When "Sorry" is not enough........
Updated: Jan 21
It's hard to miss Boris Johnson, the current Prime Minister of the UK, on the TV today, apologising for breaking lock-down rules during 2020. But however you may feel about his sincerity or lack thereof, there are times when just saying sorry is not enough.
Saying sorry is not a fix-it, cure all for every situation.
Some apologies need more than words, and apologising does not mean automatic forgiveness.
So when is sorry not enough?
1: When it does not involve a behavioural change.
Do you find yourself repeatedly having to apologise for the same behaviour, or are you repeatedly on the receiving end of an apology for behaviours that have caused you harm.
This is a truly negative cycle that without intervention will cause mental and possible physical harm to yourself, to your relationships, and to your loved ones.

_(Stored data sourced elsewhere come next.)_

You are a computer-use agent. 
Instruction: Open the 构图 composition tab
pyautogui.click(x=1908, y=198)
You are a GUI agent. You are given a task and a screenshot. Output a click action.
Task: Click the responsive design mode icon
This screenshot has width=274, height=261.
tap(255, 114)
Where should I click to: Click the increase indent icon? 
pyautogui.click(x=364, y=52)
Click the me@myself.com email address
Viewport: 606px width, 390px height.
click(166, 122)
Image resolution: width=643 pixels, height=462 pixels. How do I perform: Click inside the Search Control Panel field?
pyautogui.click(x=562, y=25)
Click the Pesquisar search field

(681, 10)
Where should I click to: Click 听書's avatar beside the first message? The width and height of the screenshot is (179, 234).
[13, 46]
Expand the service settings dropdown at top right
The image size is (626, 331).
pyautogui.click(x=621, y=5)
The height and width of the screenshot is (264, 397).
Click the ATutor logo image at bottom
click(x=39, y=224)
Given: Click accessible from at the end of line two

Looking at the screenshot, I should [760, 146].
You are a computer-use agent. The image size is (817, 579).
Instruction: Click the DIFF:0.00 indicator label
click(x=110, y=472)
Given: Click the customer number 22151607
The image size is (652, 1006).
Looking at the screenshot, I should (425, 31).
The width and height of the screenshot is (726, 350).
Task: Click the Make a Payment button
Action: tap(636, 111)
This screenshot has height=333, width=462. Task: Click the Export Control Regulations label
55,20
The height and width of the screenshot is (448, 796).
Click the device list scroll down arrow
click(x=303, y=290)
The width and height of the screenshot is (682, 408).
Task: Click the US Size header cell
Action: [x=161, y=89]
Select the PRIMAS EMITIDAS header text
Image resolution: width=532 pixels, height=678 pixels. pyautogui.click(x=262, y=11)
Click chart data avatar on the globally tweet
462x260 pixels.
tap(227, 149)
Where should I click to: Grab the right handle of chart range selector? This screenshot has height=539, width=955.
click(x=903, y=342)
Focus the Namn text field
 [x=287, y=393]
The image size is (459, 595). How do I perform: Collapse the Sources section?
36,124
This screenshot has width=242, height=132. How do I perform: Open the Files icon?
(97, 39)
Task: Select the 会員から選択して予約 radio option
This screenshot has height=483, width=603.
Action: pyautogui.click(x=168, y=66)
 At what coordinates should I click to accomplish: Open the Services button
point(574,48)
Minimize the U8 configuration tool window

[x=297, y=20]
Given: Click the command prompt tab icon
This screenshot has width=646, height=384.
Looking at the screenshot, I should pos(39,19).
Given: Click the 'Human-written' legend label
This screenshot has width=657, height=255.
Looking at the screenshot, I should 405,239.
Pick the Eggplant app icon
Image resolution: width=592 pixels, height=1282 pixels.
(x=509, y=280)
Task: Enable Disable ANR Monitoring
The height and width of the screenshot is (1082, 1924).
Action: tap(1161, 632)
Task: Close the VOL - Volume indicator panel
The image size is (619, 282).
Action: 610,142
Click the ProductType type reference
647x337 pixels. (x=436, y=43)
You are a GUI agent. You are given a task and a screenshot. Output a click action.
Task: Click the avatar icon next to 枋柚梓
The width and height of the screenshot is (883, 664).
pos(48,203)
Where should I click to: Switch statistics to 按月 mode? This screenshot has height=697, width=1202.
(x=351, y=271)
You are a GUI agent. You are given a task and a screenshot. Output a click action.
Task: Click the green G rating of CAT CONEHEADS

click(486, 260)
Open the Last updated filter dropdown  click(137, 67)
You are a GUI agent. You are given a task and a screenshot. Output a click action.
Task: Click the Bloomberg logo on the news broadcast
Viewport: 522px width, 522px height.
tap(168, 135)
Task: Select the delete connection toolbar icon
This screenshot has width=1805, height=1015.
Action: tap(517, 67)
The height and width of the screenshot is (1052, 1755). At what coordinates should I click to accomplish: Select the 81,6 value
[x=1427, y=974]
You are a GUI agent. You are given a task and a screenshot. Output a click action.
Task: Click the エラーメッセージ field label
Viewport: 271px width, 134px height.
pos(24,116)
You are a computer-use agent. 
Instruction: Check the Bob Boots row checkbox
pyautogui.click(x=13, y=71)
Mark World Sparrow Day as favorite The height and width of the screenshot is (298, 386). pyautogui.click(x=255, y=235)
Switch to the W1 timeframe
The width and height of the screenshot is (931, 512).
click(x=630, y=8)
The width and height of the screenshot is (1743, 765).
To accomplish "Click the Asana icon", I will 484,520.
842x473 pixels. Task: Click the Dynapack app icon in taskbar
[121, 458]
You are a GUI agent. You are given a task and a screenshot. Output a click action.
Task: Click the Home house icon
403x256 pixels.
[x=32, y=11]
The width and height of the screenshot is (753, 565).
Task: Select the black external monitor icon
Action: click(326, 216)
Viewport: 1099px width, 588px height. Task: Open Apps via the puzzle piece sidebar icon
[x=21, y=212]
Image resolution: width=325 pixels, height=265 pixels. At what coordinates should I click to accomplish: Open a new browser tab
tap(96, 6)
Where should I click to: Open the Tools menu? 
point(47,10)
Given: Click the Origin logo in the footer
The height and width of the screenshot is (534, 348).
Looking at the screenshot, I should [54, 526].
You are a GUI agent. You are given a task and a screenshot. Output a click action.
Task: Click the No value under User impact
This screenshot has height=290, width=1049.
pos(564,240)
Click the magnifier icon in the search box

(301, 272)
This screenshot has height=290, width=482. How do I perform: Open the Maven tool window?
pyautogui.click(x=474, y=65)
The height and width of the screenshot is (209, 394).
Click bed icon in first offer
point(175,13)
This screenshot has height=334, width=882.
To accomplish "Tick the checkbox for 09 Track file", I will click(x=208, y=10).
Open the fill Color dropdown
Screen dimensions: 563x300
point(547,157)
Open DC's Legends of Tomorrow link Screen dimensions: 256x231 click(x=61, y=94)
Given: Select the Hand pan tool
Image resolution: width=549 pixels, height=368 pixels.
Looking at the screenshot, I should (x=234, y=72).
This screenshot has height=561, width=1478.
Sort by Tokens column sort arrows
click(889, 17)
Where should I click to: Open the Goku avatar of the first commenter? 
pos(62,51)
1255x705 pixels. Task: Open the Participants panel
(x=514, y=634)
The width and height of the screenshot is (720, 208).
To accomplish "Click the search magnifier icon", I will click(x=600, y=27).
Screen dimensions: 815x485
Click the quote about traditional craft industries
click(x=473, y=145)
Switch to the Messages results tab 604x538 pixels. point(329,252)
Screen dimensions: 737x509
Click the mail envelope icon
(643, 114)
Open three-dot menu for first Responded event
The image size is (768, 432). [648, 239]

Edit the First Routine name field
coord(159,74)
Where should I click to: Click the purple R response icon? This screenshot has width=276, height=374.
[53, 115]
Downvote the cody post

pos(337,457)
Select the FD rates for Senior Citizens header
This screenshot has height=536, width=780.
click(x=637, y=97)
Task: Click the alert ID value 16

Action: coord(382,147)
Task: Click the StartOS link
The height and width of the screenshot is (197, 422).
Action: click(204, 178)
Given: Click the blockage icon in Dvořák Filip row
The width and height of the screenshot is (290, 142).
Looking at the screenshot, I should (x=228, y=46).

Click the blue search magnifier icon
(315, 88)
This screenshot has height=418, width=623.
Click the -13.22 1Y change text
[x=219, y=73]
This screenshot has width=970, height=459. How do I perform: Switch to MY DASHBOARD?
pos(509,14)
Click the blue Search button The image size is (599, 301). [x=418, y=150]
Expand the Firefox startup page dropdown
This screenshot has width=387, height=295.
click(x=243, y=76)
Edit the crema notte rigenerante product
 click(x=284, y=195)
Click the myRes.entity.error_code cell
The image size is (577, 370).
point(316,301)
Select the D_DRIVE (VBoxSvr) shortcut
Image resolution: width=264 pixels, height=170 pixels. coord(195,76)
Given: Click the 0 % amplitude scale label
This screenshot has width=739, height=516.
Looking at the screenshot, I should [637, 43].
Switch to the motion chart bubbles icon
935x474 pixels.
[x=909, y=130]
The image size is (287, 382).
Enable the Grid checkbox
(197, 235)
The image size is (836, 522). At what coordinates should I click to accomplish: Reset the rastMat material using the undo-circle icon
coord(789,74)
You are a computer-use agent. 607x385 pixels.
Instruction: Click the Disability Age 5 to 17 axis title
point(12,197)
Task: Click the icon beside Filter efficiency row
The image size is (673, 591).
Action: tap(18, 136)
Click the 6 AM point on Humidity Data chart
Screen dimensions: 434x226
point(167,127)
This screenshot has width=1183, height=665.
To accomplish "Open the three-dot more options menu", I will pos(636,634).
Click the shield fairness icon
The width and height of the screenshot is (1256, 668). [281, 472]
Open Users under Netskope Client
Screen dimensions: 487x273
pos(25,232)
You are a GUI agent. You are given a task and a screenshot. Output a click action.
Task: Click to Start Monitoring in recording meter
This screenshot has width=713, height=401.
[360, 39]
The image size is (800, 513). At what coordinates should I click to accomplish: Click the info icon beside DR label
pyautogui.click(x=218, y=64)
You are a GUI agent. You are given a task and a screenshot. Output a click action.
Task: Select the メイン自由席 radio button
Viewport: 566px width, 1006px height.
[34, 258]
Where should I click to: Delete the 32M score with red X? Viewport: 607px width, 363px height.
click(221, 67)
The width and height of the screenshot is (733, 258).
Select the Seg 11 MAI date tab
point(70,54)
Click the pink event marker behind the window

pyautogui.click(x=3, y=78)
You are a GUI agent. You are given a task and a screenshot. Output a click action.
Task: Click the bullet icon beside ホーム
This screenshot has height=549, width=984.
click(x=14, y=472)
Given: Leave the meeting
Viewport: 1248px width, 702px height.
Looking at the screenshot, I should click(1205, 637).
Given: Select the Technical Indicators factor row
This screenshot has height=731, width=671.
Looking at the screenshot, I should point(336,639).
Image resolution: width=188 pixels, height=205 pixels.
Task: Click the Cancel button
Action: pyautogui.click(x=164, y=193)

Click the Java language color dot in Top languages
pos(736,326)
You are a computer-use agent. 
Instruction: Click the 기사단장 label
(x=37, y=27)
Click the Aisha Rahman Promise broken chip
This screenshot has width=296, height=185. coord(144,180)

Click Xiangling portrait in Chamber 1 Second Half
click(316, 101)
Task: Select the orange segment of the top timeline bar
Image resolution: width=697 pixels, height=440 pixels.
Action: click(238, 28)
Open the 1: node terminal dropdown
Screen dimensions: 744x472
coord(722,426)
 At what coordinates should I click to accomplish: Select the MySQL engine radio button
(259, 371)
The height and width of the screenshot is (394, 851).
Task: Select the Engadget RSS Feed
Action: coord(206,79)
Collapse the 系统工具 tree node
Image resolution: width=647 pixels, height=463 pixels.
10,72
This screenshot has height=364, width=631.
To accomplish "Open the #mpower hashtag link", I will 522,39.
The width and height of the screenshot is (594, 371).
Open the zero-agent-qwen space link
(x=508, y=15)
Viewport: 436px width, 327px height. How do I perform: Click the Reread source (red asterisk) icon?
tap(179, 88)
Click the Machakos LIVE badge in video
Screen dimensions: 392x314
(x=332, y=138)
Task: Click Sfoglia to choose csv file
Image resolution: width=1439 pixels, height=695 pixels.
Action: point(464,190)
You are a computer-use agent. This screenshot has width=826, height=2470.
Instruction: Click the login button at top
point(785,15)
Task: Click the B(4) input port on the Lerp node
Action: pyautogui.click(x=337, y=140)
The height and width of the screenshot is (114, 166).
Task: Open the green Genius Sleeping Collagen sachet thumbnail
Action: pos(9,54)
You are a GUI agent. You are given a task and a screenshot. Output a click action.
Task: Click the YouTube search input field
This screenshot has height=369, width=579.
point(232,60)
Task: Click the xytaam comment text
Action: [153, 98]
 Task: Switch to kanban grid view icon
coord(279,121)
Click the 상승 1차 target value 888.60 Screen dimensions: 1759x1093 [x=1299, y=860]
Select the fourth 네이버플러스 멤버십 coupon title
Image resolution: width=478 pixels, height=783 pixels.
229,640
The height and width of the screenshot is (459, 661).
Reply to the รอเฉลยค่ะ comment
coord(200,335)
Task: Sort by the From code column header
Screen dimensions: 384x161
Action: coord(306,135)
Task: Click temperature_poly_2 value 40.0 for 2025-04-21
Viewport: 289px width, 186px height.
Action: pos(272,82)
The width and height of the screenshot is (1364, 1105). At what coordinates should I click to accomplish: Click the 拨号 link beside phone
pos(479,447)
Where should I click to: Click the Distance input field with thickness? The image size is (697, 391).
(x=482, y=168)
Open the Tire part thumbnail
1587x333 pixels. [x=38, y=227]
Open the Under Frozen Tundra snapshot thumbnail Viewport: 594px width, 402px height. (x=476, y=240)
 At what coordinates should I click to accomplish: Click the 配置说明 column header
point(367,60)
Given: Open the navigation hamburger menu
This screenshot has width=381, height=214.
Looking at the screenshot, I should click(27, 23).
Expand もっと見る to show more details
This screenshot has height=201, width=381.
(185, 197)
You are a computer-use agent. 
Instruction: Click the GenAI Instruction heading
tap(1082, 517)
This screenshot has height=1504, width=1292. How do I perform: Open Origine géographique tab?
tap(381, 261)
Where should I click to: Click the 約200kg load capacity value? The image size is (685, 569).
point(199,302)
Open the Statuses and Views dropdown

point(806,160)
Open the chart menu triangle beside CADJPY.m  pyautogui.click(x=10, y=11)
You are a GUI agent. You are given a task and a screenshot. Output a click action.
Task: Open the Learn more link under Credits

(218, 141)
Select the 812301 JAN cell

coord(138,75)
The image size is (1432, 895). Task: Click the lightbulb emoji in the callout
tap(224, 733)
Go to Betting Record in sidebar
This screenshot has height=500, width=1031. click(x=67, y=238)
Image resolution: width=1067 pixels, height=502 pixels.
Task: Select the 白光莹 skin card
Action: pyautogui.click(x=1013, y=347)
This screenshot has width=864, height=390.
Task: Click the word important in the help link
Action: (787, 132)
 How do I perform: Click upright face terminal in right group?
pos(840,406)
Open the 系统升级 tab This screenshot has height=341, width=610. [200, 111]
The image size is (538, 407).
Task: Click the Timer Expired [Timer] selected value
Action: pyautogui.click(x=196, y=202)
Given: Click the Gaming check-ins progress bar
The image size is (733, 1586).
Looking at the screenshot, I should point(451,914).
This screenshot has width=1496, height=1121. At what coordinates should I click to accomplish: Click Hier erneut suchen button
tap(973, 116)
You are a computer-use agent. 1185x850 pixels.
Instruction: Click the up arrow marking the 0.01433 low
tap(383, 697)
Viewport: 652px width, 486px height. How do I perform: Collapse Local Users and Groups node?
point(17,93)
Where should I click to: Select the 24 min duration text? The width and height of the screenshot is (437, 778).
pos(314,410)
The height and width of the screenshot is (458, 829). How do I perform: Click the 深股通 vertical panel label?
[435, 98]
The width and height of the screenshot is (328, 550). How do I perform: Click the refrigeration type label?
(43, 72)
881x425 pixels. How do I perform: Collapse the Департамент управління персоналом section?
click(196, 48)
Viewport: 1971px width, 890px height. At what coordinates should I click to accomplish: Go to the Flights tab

There is no denying that some patterns of behaviour are negative but they can be unintentional, defence mechanisms, now ingrained so deeply in someone's psyche that they are automatic, autonomous reactions to a certain situation or trigger.
Without establishing the causes and dealing with the triggers that create these harmful actions, this cycle is self-perpetuating; until finally something gives, either the breakdown of a relationship, the loss of a job, the loss of mental health or someone gets hurt.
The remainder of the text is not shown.